■ **Fragmento dado**
Madrid, Miami, Marbella
"Siento que hay un cierto poder en las conversaciones de verano que te arrebatan el sueño"
Mi amiga Huga me llevó a una prueba en el taller de unos jovencísimos sastres que según ella me iban a encantar. “Llevan trajes con cortes clásicos pero ellos van tatuados, con piercings”, fue su argumento. El joven que nos atendió vestía un traje gris de solapas enormes y puntiagudas, con cintura entallada y con un solo botón se cerraba aquella americana tan escotada. Recordaba a Klaus Nomi. Los pantalones se aferraban tanto a sus gemelos que hacían inviable el uso de calcetines.
Con aire de conocedor interrogué a aquel influencer si el calibre del tobillo del pantalón era de 18 centímetros, que ya es estrecho. “17”, me respondió el joven con una satisfecha sonrisa de 17 centímetros. Huga, sibilina, decidió comentarle que desde esta columna mantengo una cuenta atrás: “Boris ha advertido que la ropa estrecha, el pantalón pitillo, el legging, perderán pronto su hegemonía de más de veinte años en la moda y no tendrán otro remedio que ceder ante la ropa mas ancha. ¡Es lo que viene!”, sentenció sin pestañear. El rostro del chico se desencajó, con el disgusto. Y lo vi claro: el varón español va a plantar batalla a la ropa ancha y no permitirá el destierro del pantalón pitillo. Ni permitirá que se desdibujen sus músculos bajo una tela floja.
Me desvelé esa noche. En verano, si vuelves a la ciudad, hay desvelos. De todo tipo. Por conflictos de taxis, por masters que no te dejan en paz, por la acumulación de propaganda de la familia real reunida en una población costera pija. Cualquier pequeña cosa te desvela. Esa noche en mi cabeza desfilaban no solo las decenas de pantalones pitillo que he usado desde que Hedi Slimane los impusiera en su primera colección para Dior en el año 2000, sino también la convicción de que los millennials no han conocido otra cosa que pitillos y leggings. Y esa diabólica mezcla de los dos: los jeggings. Así de importante ha sido su presencia, una dictadura tan larga como el chavismo.

■ **Datos extraídos**
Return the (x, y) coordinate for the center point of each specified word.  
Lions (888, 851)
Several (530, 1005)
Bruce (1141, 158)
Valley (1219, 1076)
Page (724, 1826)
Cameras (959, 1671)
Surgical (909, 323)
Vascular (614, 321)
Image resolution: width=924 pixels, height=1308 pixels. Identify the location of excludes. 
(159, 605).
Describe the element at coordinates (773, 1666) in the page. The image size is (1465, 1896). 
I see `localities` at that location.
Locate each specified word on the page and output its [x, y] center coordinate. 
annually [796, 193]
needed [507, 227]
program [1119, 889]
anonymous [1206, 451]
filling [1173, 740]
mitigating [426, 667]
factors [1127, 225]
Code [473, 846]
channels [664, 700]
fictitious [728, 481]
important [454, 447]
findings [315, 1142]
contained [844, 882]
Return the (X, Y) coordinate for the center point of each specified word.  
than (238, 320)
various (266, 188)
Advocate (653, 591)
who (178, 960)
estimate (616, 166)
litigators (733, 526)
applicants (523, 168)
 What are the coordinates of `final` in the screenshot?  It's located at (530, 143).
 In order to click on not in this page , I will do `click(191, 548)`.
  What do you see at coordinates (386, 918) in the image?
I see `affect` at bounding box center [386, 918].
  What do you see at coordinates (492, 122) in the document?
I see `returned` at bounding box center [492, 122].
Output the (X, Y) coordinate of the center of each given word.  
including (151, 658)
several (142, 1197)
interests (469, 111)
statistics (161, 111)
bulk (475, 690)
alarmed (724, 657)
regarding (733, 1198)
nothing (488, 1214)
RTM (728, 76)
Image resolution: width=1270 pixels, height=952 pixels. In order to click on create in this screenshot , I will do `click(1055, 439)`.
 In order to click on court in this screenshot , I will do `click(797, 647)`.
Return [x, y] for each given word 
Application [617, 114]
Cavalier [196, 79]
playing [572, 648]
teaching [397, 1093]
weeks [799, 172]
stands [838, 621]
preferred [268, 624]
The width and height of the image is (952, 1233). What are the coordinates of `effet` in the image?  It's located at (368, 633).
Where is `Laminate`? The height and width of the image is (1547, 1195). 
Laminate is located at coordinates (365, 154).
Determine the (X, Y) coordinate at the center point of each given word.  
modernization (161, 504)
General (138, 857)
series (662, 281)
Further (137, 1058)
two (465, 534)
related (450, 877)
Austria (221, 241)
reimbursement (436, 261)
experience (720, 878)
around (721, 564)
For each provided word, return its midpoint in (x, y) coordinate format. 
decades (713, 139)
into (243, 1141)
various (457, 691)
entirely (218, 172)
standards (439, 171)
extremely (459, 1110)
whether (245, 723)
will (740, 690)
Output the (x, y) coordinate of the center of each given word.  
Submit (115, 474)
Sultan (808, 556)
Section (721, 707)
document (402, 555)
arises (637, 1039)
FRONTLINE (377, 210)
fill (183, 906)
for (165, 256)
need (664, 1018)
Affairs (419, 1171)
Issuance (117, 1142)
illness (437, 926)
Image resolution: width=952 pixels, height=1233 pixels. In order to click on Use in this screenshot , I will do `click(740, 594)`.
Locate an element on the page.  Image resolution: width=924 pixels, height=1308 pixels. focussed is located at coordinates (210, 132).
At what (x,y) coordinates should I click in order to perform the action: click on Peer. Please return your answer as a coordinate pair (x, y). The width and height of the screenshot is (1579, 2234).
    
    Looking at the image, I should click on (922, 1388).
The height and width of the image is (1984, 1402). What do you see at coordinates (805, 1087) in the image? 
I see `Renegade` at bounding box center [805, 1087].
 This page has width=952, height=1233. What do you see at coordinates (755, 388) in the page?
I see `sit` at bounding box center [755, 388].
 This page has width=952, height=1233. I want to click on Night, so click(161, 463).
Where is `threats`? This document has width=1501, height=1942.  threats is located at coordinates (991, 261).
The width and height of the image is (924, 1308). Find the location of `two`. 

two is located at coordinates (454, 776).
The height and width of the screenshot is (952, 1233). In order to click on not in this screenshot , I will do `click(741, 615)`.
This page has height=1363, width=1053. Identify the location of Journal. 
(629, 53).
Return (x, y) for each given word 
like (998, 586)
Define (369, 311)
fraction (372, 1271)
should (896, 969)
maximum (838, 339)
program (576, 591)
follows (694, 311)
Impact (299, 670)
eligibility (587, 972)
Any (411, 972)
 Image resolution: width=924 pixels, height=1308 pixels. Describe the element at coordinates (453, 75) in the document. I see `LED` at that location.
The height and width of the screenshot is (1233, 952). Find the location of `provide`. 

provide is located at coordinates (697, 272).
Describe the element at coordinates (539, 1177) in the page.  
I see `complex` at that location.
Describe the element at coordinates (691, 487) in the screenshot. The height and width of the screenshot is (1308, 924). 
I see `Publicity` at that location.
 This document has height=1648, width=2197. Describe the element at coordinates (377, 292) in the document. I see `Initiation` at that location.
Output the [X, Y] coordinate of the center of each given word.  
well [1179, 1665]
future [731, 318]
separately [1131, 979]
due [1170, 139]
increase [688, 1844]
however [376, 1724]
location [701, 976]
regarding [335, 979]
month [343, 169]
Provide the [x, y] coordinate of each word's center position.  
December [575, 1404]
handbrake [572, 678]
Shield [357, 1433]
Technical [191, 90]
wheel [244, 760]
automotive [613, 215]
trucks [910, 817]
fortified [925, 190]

■ **Ejercicio**
Según el fragmento dado, ¿en qué año impuso Hedi Slimane los pantalones pitillo en su primera colección para Dior?

■ **Respuesta**
En el año 2000.